The symbiotic relationship between humans and technology has always been about transcending limitations. From the wheel to the printing press, to the internet, and now AI – each innovation has expanded human capabilities. Using AI to extend one's cognitive reach is just the latest chapter in this story.
The dream is to achieve a harmonious balance where technology feels like a natural extension of oneself, enhancing capabilities without overshadowing the human essence.
As technology evolves, and as we understand more about the human psyche and neurology, the pathways to achieve this balance will become clearer. The journey towards this future is filled with challenges, but also with immense possibilities.
Here, we imagine the potential of a symbiotic relationship between human and artificial intelligence, what it may look like, and how it can be achieved.
[!NOTE]
This document will be updated as we refine it from a dream into a plan. We are currently working on an Exocortex prototype here that you can inspect and try.
The Exocortex: An Echo of Experiences
Definition: The Exocortex is a remembrance agent, a generative agent specialized in remembering a narrative of observed events.
Vision: A timestamped and vectorized timeline of experiences and notes. Key to this vision is the concept of the memory stream, a dynamic entity that evolves with new experiences. It's designed to provide a sense of continuity, using time-ranked retrieval of related memories to provide context for new experiences.
Enhancing communication: The immediate application and likely testing grounds will be to create a timeline of real events and notes in a specific domain to create a basic prototype, with the aim to identify and eliminate communication bottlenecks. Through this, constructs can collaborate or exchange knowledge and experiences autonomously.
Privacy: First priority, never to be undermined. All computation should be performed on-device, and all communication should be done using peer-to-peer technologies like IPFS to keep data ownership in the hands of users. The exact AI model used should be swappable by the end user. Users should be able to create separate exocortexes for work and personal life, with the option to combine them together.
Memory Stream Architecture
Initial Memory Values:
Recency: Each new memory is timestamped upon creation. Recency decays over time, using an exponential decay function (e.g., decay factor of 0.995) based on the number of hours since the memory was last retrieved.

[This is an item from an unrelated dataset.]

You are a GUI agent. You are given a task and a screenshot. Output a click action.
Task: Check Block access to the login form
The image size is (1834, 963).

Importance: Assigned an initial score when created, indicating the poignancy of the memory on a scale from 1 (mundane) to 10 (extremely poignant).
Relevance: Initialized based on the context in which the memory was created, and updated based on the similarity between the memory’s embedding vector and the current context’s embedding vector.

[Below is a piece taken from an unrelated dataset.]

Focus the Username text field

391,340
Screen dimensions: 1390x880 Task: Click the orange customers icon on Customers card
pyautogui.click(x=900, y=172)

Final Retrieval Score: The retrieval function scores all memories as a weighted combination of recency, importance, and relevance. Scores are normalized to the range of [0, 1] using min-max scaling. In the current implementation, all weights (𝛼) are set to 1. The top-ranked memories that fit within the language model’s context window are included in the prompt.
Continuity Across Memories: As new events or memory entries occur, the system retrieves past memories based on factors like time, relevance, and importance. This provides context for the new memory entry. Objective observations become personalized to past experiences, especially the immediate past.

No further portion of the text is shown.